Siiri Kettunen was summoned for questioning at the East Pasila police station. Her last contact with the police had been in the autumn of 1946 when they’d tried to pump
her for information about a weapons cache, but she hadn’t been as nervous then as she was now.

Luckily, Anna-Liisa was coming with her. She felt partly responsible for Siiri being questioned because the Ambassador was the one who had reported the fire to the police, which was why Siiri
was in a sticky spot now. The Ambassador escorted them to the door at Sunset Grove and gave a lengthy speech.

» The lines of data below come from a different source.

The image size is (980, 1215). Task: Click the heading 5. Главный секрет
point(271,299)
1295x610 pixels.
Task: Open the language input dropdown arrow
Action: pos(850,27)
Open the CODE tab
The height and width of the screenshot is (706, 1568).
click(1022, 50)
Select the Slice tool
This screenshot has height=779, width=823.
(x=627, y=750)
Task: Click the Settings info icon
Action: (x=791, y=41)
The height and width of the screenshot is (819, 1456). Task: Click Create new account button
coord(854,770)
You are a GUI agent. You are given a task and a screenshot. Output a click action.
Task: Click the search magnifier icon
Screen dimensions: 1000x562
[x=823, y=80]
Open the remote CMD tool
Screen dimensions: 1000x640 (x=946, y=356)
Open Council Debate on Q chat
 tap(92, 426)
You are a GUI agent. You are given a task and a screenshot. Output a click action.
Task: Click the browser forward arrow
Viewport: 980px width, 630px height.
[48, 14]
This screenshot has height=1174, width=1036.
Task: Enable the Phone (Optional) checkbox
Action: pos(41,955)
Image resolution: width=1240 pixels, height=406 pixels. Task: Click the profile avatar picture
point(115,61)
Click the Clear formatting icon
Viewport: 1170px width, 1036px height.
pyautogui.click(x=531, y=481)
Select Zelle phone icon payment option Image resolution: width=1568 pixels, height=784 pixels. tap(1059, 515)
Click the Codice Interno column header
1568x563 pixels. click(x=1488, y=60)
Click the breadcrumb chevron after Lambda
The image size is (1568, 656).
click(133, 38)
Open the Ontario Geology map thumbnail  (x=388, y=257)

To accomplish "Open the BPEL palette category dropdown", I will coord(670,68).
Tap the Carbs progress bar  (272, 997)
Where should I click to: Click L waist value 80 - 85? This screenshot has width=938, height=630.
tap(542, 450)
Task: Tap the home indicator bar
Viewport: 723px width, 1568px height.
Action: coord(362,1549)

‘The police work for us. Have faith in yourself and great things could come of this. You have a tremendous responsibility in the name of justice and morality. Remember that. I demanded
justice, and you are my envoys,’ he said, his voice trembling, and then he kissed Anna-Liisa on the cheek and shook Siiri’s hand ceremoniously, as if they were on their way to discover
a new continent. He left behind a pleasant smell of aftershave.

Siiri knew that she couldn’t possibly tell the police anything but the truth. It had been a different matter in 1946. Then it had been a matter of patriotism, and it had been her duty to
protect her friends and relatives, even though her lie had come to nothing, of course: they were all sent to jail. Brave men.